The young/old face wrinkled. ‘Don’t you go into that kitchen,’ she said. ‘Nurse says you’ll get cholera. She’s funny, that nurse. Open the top carton and there’s a thermos. She leaves it for me. I like things hot, now,’ she said. I poured out thin chicken broth and helped her sit up enough to drink it. The baby had settled down into a low, unhappy murmur. I had no idea what to do about it.

‘I’m with Daniel,’ I told Sharelle. ‘I’m looking for a man who gave this address as his own.’

‘To the jacks?’ asked the sick woman, interest fading.

‘Yeah. He’s my father and I am trying to find him.’

‘Fuck, you want to find your father? I spent years running away from mine,’ she told me. ‘Might have been anyone through here lately, love. I been stuck in here. Not even a TV. I asked Nurse for one and she said she’d see.’

‘They wouldn’t let you have the one in the living room?’ I asked.

Sharelle grunted a dry laugh.

The baby stopped whimpering. I looked around. A small girl had whisked her out of her pram and was rocking her expertly in her arms. She was coltish, with skinned knees under a too short school skirt, and she was glaring at me with bright, intelligent eyes. This had to be Nyrie.

‘Hello, Ny,’ murmured Sharelle. ‘Lady wants to know about her father …’

She drifted off. Nyrie kept glaring at me over the baby’s bald head. That heavy child seemed to be half her size. I hadn’t seen anyone like her since Doré did his engravings of London by night.

‘She’s dying,’ Nyrie told me abruptly.

There didn’t seem any point in denying it. ‘Yes,’ I said. ‘Sister Mary sent me to ask about her.’

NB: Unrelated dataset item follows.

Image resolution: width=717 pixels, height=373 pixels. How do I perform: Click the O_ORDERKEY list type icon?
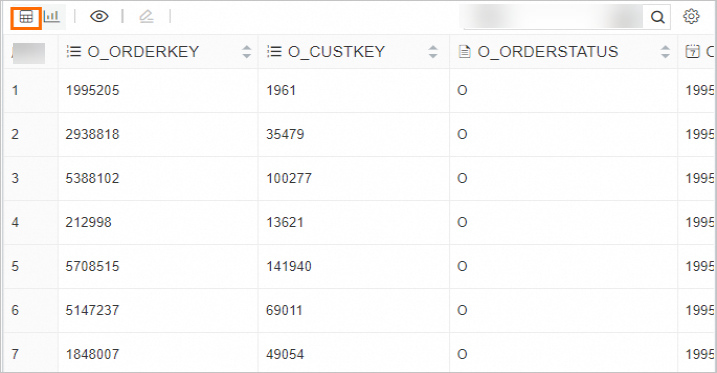[74, 51]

‘We’re all right on our own,’ Nyrie declared. Her voice was flat and unemotional. Only her eyes were as hot as little coals with fear and love and defiance. ‘Me and her and Bree.’

‘Yes,’ I agreed. ‘But I also have a question and I can pay for an answer.’ This child was like Jason — she did not need, and would not trust, any attempts at guile or persuasion.

‘How much?’ The small face shrank into calculation. She had plaited her dark hair into such tight plaits that they drew her eyebrows out straight at the edges, like wings.

‘Twenty is all I have on me except for some change.’

‘Make it twenty and a dollar coin. He’ll take the dollar off me as soon as you go but I can hide the twenty.’

‘Deal. This man was called Chapman and he was here maybe two weeks ago. Do you remember him?’

I showed her the picture. Her nose wrinkled. She nodded.

‘Gyp brought him in off the street. Said he was mental. Stayed here until he had no more money. Then they threw him out.’